Patient

Patient
Medium Glass
Dimensions. H”x W” 5.5 x 16
Price: DM SouthEndARTS@gmail.com

Member: Elijah Kell

SKU: art123-1-1-1 Category:

Description

ELIJAH KELL

Elijah’s journey with glass began at the age of ten as a creative outlet from his struggles with dyslexia. Captivated by the process and possibilities, he immersed himself in the art of glass and has been developing his craft through self-study and experimentation ever since.

These sculptural glassworks are part of my Icefields series, inspired by arctic flora as a representation of beauty and strength in the face of adversity. My designs reflect the striking contrast between icy terrain and blooming plant life, two opposites intertwined in what appears to be impossible. But, the existence of flowers in the arctic tundra is a remarkable example of how seemingly impossible situations can become beautiful success stories. Even though these flowers only bloom for a short time each year, the work it takes to accomplish that feat is an ongoing process. Nature’s ability to ultimately triumph by being patient, fearless, resilient and perseverant, is something I think we can all learn from and apply in our own lives. With each art piece, my goal is to capture the beauty and fortitude of nature’s unrelenting spirit as a visual reminder that these same qualities lie within us all.

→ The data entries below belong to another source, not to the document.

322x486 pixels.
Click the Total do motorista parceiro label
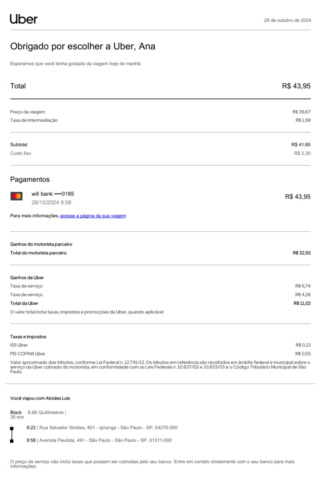pyautogui.click(x=38, y=253)
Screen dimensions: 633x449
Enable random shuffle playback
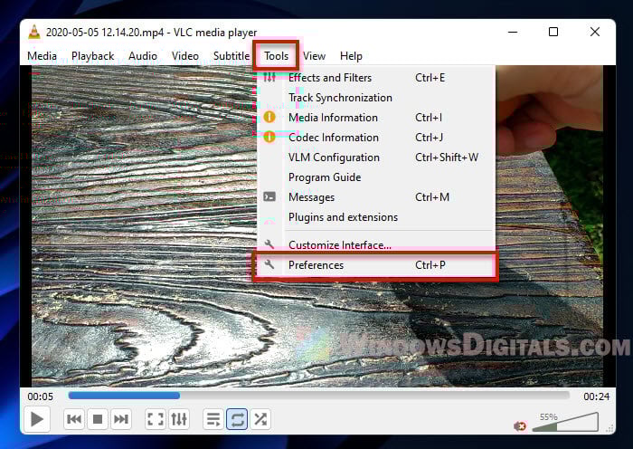[260, 419]
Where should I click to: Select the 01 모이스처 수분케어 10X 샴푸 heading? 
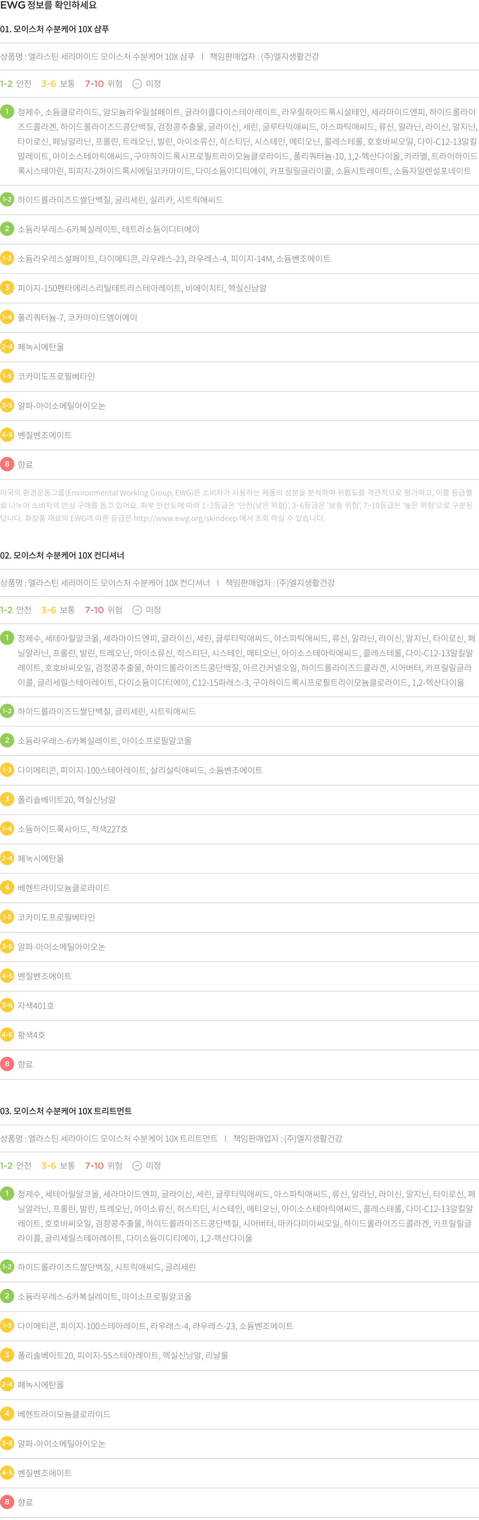click(54, 29)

As a dyslexic, imagery plays a huge role in my life and that’s why art is my best form of expression. When I was younger, I was ridiculed for my reading and language deficits, and art became my escape. Even now, it’s still my place where words disappear and I feel like my truest self. Working with glass fascinates and challenges me. It’s like painting a picture that I turn into three-dimensional form and, although my design process is controlled, the subsequent firing process brings an element of unpredictability. The final outcome of my vision requires the successful balance of space and weight as I compose my design while forecasting how the glass will flow, expand, and settle during the heating and cooling cycles. Ultimately, it’s a matter of working backwards. Sometimes I get it right and sometimes I don’t, but chasing the challenge is what I love most.